I will not justify Noah’s behavior because doing so would underscore the idea that righteous people are justified in making mistakes. In our modern world, using this line of logic perpetuates a frightening justification for covering up missteps, that we turn a blind eye when something is brought to our attention about the missteps of others. Because of the way we view our esteemed leaders, we never want to believe some of the bad things that others will tell us about them. We may even convince people who share these stories that they are overreacting. We play mental manipulation with them or gaslight them because we don’t want to accept that the righteous person we hold in such high regard would ever do something like that. Whether those we deem righteous are politicians, teachers, coaches, or religious leaders, we default to disbelief because of all the good-natured ways that these righteous people have supported us.
But perhaps we just got lucky.
Perhaps Noah was coined as righteous to teach us, after his drunken episode, that even righteous people make mistakes. That especially our leaders –- with all the pressures added to their plates –- are prone to making poor choices in a moment of weakness. Noah’s drunkenness is a wake-up call to all of us regarding the permissive cultures that we create around areas of abuse, addictions, and neglect. And it’s not okay.
We have seen countless religious leaders and institutions involved in behavior that goes against the values of the very organizations they lead. Many of us, embodying the #Metoo movement, stand with -– and believe -– the victims of these lapses in judgment. But not all of us do, because we are so busy holding our leaders so dear to us.
As an ordained rabbi, I reflect on how I was entrusted to be a leader in the Jewish community without having to prove myself as a safe space -– that is, without much screening around areas of abuse. Don’t get me wrong: I do my best to provide a safe space for my congregants and the children in our classrooms. Their physical and emotional safety are my top priorities. In addition, because I work in a building with a nursery school, I do have to undergo abuse screening and a background check. At the same time, I know that not all of my colleagues have to go through this. I wonder how it could possibly be safe to throw religious leaders into the sea of assumed righteousness, without much training on abuse prevention. We can do better. We’ve got to do better.
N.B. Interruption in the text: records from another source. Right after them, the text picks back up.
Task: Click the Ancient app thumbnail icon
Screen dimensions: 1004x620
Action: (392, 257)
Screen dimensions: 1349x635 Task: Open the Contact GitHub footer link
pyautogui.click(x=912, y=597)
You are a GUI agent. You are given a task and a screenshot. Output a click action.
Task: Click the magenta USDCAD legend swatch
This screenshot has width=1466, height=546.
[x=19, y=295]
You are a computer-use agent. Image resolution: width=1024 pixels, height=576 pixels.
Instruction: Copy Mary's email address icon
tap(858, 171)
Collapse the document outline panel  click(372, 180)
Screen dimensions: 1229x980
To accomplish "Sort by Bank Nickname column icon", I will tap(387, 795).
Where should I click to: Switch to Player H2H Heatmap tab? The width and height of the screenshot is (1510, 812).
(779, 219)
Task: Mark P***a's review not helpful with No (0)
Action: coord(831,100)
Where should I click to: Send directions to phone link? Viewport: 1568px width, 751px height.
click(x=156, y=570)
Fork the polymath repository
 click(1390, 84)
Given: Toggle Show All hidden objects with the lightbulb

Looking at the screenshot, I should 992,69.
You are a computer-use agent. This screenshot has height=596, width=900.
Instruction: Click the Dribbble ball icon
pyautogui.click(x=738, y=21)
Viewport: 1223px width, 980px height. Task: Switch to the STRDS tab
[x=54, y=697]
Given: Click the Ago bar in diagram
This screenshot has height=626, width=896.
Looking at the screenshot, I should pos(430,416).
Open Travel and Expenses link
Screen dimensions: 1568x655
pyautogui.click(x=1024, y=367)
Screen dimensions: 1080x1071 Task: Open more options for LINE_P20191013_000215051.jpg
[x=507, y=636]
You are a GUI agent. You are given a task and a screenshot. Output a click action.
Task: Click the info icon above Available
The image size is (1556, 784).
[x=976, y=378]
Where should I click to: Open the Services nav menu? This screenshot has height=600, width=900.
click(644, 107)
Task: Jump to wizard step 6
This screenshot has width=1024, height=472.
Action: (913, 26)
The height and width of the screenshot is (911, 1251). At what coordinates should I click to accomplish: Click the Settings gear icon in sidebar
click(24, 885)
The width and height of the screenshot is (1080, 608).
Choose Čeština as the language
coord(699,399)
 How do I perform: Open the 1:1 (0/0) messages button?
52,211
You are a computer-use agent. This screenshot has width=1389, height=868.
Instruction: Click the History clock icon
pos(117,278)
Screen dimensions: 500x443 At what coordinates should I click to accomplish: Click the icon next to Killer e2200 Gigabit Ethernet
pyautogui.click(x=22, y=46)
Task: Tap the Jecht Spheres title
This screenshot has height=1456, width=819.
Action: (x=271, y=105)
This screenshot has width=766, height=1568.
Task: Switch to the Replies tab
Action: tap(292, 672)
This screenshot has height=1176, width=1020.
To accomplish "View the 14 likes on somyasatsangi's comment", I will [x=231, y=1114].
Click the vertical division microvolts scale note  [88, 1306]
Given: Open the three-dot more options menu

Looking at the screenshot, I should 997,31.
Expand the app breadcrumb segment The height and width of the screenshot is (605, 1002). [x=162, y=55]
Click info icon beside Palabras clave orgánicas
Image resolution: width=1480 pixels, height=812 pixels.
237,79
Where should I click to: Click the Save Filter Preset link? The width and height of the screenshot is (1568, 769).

I am also proud that organizations with which I’m affiliated -– camps and schools -– have taken measures to train their staffs and volunteers around abuse prevention measures. Thank you. I was also deeply grateful for the abuse prevention Keilim Toolkit written by Sacred Spaces, an organization that dedicates its mission to preventing institutional abuse in the Jewish community. It is a gift to synagogues and non-profits for which I am grateful.
While all these measures are in place, I am still aware that we need more help. Recalling the sign in the ladies’ restroom, I am fully aware that abuse indeed does happen in the Jewish community. If you are in a position of authority, I urge you to find ways of collaborating in your organization to create policies, offer education, and enact other measures to prevent abuse.
Righteous people mess up. Even Noah makes mistakes. But if we can help prevent those mistakes, why wouldn’t we?